AUSTIN (KXAN) — For the first time, anyone walking around Austin City Limits Music Festival will have the option to snag a free opioid overdose reversal treatment and get training on how to use it.

“The nationwide fentanyl overdose crisis is affecting many different aspects of our communities, and while it’s not unique to festivals we see this proactive measure as an important opportunity to educate and arm a large group of like-minded people with information and tools that can save lives,” ACL festival organizers told KXAN.

This Must Be The Place founders, William Perry and Ingela Travers-Hayward, on their way to Austin, Texas for Austin City Limits Music Festival (Courtesy: This Must Be The Place)
This Must Be The Place co-founders William Perry and Ingela Travers-Hayward on their way to Austin, Texas, for Austin City Limits Music Festival (Courtesy: This Must Be The Place)

Austin City Limits Music Festival is partnering with nonprofit This Must Be The Place to educate festival goers at all of its events, including Austin City Limits Music Festival, about the dangers of fentanyl and how to use opioid overdose reversal medication, naloxone (commonly known as the brand-name Narcan).

“Austin City Limits festival is one the biggest stages that you can possibly promote that message,” said William Perry, co-founder of This Must Be The Place. “We’re just really grateful that we’re able to come in and hopefully have an effect.”

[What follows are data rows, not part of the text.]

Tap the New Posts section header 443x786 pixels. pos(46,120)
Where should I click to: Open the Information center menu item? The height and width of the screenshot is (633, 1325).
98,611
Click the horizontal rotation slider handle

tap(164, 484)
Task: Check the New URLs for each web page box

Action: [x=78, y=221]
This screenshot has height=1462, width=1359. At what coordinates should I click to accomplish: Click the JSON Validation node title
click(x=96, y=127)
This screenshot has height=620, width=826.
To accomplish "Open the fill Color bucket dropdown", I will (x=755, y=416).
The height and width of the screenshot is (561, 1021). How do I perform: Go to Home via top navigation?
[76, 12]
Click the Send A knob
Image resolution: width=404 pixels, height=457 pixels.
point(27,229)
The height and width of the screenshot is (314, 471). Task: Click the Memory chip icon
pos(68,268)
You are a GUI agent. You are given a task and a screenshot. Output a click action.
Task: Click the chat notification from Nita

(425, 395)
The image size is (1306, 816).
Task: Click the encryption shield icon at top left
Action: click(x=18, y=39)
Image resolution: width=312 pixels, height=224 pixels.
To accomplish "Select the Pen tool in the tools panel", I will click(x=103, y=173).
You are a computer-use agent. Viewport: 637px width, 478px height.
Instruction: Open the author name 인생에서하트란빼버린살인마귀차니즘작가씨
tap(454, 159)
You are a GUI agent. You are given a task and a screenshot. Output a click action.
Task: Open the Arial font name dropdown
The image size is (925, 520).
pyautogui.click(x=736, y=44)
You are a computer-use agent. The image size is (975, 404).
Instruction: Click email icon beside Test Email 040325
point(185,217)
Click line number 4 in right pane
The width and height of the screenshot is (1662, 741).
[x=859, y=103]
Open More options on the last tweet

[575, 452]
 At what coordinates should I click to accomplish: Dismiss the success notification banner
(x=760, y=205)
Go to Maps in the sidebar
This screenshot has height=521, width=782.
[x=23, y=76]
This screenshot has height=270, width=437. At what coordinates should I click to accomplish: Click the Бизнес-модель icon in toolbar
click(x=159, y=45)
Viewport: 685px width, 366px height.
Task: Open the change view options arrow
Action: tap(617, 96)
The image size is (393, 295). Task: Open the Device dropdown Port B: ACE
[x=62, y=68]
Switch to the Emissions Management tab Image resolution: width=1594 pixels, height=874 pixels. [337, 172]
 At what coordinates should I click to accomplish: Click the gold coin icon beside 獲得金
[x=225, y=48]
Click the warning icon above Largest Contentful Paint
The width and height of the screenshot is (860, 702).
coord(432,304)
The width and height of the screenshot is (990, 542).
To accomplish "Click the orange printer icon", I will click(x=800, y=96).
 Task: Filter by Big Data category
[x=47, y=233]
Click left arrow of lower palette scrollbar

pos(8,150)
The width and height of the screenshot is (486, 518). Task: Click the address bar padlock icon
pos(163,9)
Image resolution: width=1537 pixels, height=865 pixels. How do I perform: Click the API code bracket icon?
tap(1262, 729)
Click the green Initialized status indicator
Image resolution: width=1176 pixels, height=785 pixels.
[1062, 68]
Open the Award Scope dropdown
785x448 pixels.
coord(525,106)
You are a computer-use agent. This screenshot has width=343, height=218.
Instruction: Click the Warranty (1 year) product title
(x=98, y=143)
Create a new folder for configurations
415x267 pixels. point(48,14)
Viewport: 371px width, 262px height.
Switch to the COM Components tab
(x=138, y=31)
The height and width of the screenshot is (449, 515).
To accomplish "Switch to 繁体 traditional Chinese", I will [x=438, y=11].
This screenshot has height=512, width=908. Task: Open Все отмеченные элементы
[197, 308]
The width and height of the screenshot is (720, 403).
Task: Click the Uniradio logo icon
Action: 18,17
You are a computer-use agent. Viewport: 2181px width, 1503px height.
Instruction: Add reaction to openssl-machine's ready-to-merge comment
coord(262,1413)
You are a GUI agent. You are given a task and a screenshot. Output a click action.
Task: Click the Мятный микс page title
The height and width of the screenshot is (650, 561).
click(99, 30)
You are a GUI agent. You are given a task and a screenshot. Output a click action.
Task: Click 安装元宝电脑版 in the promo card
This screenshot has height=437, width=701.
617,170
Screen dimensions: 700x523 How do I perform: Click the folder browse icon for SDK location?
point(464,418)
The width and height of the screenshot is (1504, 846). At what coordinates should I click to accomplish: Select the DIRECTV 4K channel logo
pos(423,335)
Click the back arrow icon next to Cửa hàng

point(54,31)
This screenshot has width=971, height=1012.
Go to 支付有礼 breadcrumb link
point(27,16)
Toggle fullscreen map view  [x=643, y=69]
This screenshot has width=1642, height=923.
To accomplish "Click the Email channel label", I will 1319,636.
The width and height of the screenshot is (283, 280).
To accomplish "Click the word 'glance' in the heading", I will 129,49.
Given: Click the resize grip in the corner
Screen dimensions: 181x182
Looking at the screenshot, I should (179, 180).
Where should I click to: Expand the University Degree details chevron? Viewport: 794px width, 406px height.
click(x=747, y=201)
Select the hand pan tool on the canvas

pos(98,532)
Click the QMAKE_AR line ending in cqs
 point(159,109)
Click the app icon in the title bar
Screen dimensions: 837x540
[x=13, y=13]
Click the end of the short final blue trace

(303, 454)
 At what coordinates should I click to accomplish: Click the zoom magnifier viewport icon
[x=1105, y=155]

The nonprofit will have a booth at this year’s festival where they will pass out thousands of units of free naloxone. It’s the first year the reversal medication has been openly handed out to festival-goers inside ACL.

“I think it pushed harm reduction a huge huge step forward, just by them being this huge company that says, ‘yup, we’re having it on the ground, no big deal, let’s just keep each other safe.’ It really helps to destigmatize it in a way a lot of other companies haven’t done,” said Ingela Travers-Hayward, co-founder of This Must Be The Place.

This Must Be The Place booth.
This Must Be The Place booth. The group will be out at ACL this year to pass out free naloxone (Courtesy: This Must Be The Place)

ACL Festival organizers told KXAN the group has already handed out 25,000 free doses of Narcan at C3 festivals nationwide. They’ll have roughly 5,000 to be passed out at ACL, they said.

It’s a model Travis County Judge Andy Brown would like to see replicated at other large events in Travis County.

“I think everybody is seeing that this isn’t something limited to music festivals, this is something that is a crisis in Travis County just like it is everywhere in the United States,” Brown said. “I think that people in general are realizing that supplying Narcan doesn’t mean anything other than you want to save human lives.”

Emergency response

Austin-Travis County Emergency Medical Services (ATCEMS) personnel at Austin City Limits Festival will also all have naloxone on them, EMS said. They urged festival attendees not to take unknown medications or drugs as they’ve seen an uptick over the past few years in fentanyl-related overdoses.

“The best thing to do is just stay away from any kind of medication that’s offered to you and any kind of illicit drug,” Captain Darren Noak said.

ATCEMS will again have a large presence at this year’s festival, including a command center and a separate communications division that will dispatch EMS to ACL-related calls. ATCEMS is using ATV-like vehicles which cut through traffic and large crowds more effectively than ambulances.

“Austin City Limits Music Festival operates a world-class onsite medical program, which includes a range of medical providers including physicians onsite. This operation is closely coordinated with Austin-Travis County EMS and local hospitals. Our medical providers are poised to deliver care in any scenario, including a potential overdose,” ACL festival organizers said.